I have setup Squid as a transparent HTTP+HTTPS proxy in my local
network. All web traffic gets handed over to Squid by an iptables script
on the server. Here's the relevant section in /etc/squid/squid.conf:

# Ports du proxy
http_port 3130
http_port 3128 intercept
https_port 3129 intercept ssl-bump \
  cert=/etc/squid/ssl_cert/amandine.sandbox.lan.pem \
  generate-host-certificates=on dynamic_cert_mem_cache_size=4MB

And here's the corresponding section of my firewall script:

# Commandes

# Internet

# Réseau local

# Serveur


# Squid
$IPT -A INPUT -p tcp -i $IFACE_LAN --dport 3128 -j ACCEPT
$IPT -A INPUT -p udp -i $IFACE_LAN --dport 3128 -j ACCEPT
$IPT -A PREROUTING -t nat -i $IFACE_LAN -p tcp ! -d $SERVER_IP \
  --dport 80 -j REDIRECT --to-port 3128
$IPT -A INPUT -p tcp -i $IFACE_LAN --dport 3129 -j ACCEPT
$IPT -A INPUT -p udp -i $IFACE_LAN --dport 3129 -j ACCEPT
$IPT -A PREROUTING -t nat -i $IFACE_LAN -p tcp ! -d $SERVER_IP \
  --dport 443 -j REDIRECT --to-port 3129
$IPT -A INPUT -p tcp -i $IFACE_LAN --dport 3130 -j ACCEPT
$IPT -A INPUT -p udp -i $IFACE_LAN --dport 3130 -j ACCEPT

This setup works nicely for the vast majority of web sites.

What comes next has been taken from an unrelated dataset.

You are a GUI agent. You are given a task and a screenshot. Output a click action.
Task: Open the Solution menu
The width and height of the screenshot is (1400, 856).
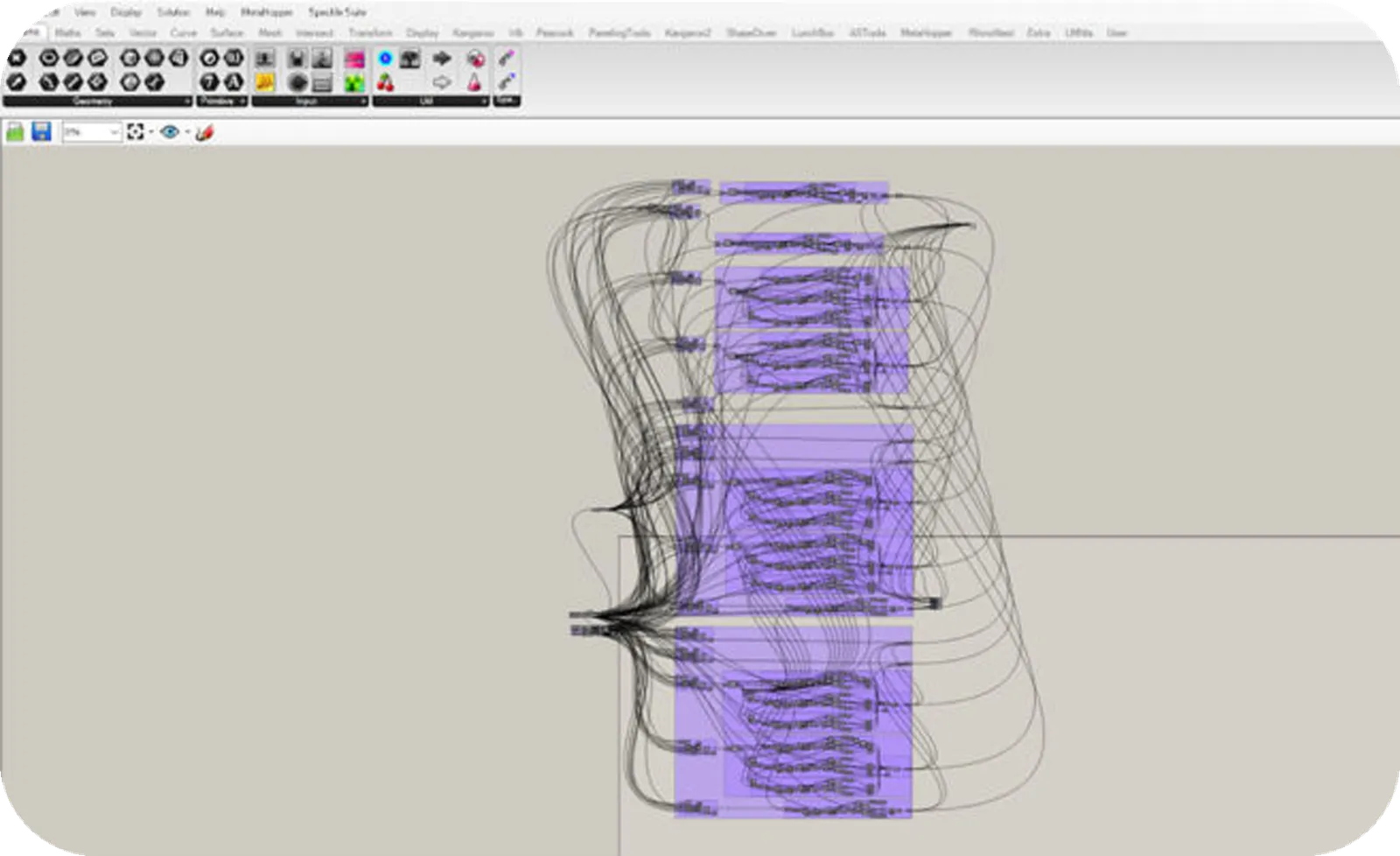pos(173,12)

BUT: a handful of sites has some trouble with my local certificate. For
example, I can't sync my local Github repo anymore. Or my local OwnCloud
client spews back a warning message on every startup.

I asked on the Squid mailing list if there was a possibility to create
an exception for a list of domains, so that these can simply bypass the
proxy. The problem is, according to one of the developers, I have to
tackle that problem earlier in the process, e. g. in the firewall setup.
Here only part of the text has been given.